Герберт сказал: — Разумеется, — но, как видно, не усмотрел в этом особого утешения, — лицо его оставалось растерянным и огорченным. Мы с нетерпением ждали, чтобы Провис ушел к себе и оставил нас одних, но он, видимо, ревновал меня к обществу Герберта и как нарочно все сидел да сидел. Было уже за полночь, когда я проводил его на Эссекс-стрит и благополучно доставил до самой двери его новой квартиры. И только закрыв за ним дверь, я впервые после его приезда почувствовал некоторое облегчение.
У меня не выходила из головы встреча с неизвестным человеком на лестнице, и я всегда оглядывался по сторонам, когда выводил моего гостя на прогулку и возвращался с ним домой; оглядывался я по сторонам и сейчас. Но как ни трудно, живя в большом городе, отделаться от чувства, что за тобой следят, особенно если знаешь, что такая опасность тебе угрожает, я все же не мог убедить себя, что кому-нибудь из встречавшихся мне людей есть дело до моего существования. Редкие прохожие спешили каждый своей дорогой, а когда я сворачивал в Тэмпл, улица была совсем безлюдна. Никто не вышел вместе с нами из ворот, никто не вошел со мной обратно. Пересекая двор у фонтана, я увидел, что в окнах Провиса горит яркий, спокойный свет, и одинаково пусто и тихо было в нашем дворе, когда я оглядел его, прежде чем войти в свой подъезд, и на лестнице, когда я по ней поднимался.
Герберт встретил меня с распростертыми объятиями, и я острей, чем когда-либо, ощутил, какое это огромное счастье — иметь друга.
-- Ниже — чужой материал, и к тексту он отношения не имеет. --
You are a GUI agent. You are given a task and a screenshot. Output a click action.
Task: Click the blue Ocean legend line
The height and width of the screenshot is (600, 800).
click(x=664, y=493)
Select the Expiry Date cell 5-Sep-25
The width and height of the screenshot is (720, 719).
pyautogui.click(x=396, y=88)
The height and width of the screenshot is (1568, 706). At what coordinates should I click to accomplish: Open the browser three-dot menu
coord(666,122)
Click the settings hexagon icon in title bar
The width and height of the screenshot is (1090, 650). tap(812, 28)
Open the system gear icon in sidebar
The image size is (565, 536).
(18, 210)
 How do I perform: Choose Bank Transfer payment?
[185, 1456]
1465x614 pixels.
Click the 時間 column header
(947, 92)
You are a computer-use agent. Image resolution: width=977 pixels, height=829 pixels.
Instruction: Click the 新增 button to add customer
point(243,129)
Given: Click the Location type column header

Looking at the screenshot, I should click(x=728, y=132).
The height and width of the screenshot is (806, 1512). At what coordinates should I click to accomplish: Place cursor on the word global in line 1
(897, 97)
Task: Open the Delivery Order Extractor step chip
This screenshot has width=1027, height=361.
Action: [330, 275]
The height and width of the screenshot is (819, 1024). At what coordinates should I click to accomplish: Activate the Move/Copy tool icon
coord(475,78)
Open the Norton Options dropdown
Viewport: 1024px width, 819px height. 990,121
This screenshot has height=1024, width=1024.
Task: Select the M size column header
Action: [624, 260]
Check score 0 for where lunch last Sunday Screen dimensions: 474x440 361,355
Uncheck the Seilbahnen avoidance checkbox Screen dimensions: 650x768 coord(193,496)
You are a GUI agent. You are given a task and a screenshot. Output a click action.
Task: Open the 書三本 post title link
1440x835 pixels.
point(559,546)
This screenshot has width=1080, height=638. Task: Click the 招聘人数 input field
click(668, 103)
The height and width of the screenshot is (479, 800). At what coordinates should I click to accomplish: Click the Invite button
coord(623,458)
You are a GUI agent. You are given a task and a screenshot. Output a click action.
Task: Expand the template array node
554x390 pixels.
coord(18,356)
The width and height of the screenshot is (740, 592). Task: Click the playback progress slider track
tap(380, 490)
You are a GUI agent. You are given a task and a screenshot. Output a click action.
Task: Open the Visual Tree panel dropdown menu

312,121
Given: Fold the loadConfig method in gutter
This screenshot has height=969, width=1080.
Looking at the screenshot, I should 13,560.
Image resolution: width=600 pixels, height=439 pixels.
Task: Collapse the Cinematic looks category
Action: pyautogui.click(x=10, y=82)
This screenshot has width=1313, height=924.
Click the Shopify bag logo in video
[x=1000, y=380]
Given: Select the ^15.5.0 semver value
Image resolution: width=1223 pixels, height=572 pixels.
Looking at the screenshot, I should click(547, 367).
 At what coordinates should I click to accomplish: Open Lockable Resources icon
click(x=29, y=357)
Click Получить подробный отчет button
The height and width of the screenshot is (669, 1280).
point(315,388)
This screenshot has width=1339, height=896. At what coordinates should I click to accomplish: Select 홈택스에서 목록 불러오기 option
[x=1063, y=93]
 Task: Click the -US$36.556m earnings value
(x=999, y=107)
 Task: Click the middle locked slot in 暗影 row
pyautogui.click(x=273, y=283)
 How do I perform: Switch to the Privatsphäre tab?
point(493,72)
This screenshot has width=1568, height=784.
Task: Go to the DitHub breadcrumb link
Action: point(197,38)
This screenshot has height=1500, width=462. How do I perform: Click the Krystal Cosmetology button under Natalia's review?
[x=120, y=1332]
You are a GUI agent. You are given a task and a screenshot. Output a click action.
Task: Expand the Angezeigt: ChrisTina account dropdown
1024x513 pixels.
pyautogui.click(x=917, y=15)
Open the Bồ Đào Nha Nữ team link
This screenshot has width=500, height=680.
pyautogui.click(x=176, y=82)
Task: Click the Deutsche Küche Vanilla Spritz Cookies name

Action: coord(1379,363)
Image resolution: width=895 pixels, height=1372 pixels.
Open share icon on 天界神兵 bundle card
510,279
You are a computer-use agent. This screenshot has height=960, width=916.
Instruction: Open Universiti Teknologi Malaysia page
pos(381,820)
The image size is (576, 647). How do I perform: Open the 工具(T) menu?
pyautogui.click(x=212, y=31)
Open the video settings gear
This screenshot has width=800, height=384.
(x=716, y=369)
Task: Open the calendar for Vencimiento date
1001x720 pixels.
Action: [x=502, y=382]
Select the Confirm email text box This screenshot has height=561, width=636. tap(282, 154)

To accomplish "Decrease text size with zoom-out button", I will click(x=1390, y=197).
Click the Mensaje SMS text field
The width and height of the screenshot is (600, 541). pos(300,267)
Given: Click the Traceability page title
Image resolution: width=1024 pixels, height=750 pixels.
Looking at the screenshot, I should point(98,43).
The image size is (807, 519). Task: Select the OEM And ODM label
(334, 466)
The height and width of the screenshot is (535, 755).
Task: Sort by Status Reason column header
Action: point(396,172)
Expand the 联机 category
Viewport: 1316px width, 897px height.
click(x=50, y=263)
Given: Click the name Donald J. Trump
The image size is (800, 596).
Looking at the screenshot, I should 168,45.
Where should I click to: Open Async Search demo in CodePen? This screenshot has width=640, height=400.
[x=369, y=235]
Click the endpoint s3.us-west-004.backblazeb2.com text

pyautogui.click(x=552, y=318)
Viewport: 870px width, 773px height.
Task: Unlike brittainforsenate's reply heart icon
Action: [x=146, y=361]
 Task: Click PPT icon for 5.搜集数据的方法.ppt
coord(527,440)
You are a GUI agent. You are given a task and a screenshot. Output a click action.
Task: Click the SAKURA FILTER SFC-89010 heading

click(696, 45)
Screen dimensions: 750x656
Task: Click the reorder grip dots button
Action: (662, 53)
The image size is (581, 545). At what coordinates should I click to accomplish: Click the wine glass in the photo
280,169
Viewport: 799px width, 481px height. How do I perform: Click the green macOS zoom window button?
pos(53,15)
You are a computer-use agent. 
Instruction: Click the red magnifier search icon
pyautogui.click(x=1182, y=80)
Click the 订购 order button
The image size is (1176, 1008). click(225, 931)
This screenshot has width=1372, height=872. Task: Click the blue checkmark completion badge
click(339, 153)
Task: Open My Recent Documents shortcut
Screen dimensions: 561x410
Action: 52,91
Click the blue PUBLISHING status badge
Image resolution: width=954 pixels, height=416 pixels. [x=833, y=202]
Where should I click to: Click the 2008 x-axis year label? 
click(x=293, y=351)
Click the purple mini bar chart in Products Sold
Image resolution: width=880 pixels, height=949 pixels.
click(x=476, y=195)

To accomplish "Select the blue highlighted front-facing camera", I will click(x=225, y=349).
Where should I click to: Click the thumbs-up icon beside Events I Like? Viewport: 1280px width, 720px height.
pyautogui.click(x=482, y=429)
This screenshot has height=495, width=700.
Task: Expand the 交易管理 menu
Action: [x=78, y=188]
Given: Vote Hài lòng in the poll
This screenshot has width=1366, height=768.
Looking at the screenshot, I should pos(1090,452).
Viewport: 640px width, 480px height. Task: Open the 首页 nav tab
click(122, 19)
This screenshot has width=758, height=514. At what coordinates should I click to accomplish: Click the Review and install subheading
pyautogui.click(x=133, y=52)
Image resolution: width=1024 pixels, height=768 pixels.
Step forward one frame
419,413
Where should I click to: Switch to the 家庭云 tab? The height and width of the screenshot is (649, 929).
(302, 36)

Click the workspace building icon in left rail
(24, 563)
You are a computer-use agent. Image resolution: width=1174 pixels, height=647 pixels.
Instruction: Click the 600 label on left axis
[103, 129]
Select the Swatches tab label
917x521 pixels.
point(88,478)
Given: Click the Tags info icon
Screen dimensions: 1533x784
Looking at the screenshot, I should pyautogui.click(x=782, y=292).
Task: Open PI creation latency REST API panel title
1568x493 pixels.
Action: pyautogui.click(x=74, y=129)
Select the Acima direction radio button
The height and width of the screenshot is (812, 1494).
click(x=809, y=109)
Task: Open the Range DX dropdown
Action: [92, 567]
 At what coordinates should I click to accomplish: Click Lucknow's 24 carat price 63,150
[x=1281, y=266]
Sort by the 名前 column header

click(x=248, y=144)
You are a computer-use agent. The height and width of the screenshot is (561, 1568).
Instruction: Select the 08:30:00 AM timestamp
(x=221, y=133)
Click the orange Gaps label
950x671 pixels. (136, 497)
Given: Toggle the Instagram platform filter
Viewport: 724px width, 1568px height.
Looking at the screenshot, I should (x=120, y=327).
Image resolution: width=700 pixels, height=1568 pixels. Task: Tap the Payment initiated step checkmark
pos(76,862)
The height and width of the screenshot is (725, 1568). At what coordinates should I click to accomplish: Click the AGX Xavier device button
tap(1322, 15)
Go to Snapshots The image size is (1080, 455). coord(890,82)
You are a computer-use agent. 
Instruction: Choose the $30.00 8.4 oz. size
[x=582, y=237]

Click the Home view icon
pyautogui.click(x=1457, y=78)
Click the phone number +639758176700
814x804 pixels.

После того как он в немногих словах выразил мне свое сочувствие и подбодрил меня, мы сели и стали обсуждать вопрос — что же теперь делать?
Поскольку кресло, в котором весь вечер сидел Провис, оставалось на прежнем месте у огня (а у него была такая тюремная привычка — держаться одного и того же места в комнате и проделывать одни и те же манипуляции со своей трубкой и «негритянским листом», ножом и колодой карт, точно выполняя урок, который ему написали на грифельной доске), поскольку, повторяю, кресло его оставалось на прежнем месте, Герберт, не подумав, опустился в него, но через минуту вскочил, отодвинул его и взял себе другое. После этого ему незачем было говорить мне, что он проникся к моему покровителю глубокой неприязнью, и мне незачем было сообщать ему то же о себе. Мы признались в этом друг другу без единого слова.
— Ну вот, — сказал я Герберту, когда он устроился в другом кресле. — Что же теперь делать?
— Мой бедный, милый Гендель, — отвечал он, сжав руками виски, — я так ошарашен, что даже думать не могу.
— Так было и со мной, Герберт, когда я только что узнал, И все-таки что-то нужно делать. Он уже носится с новыми планами — лошади, коляски, всякие дорогие наряды. Надо его как-то остановить.
— Значит, ты считаешь, что не можешь принять…
— А как же иначе! — перебил я Герберта. — Ты только подумай, кто он такой! Один его вид чего стоит!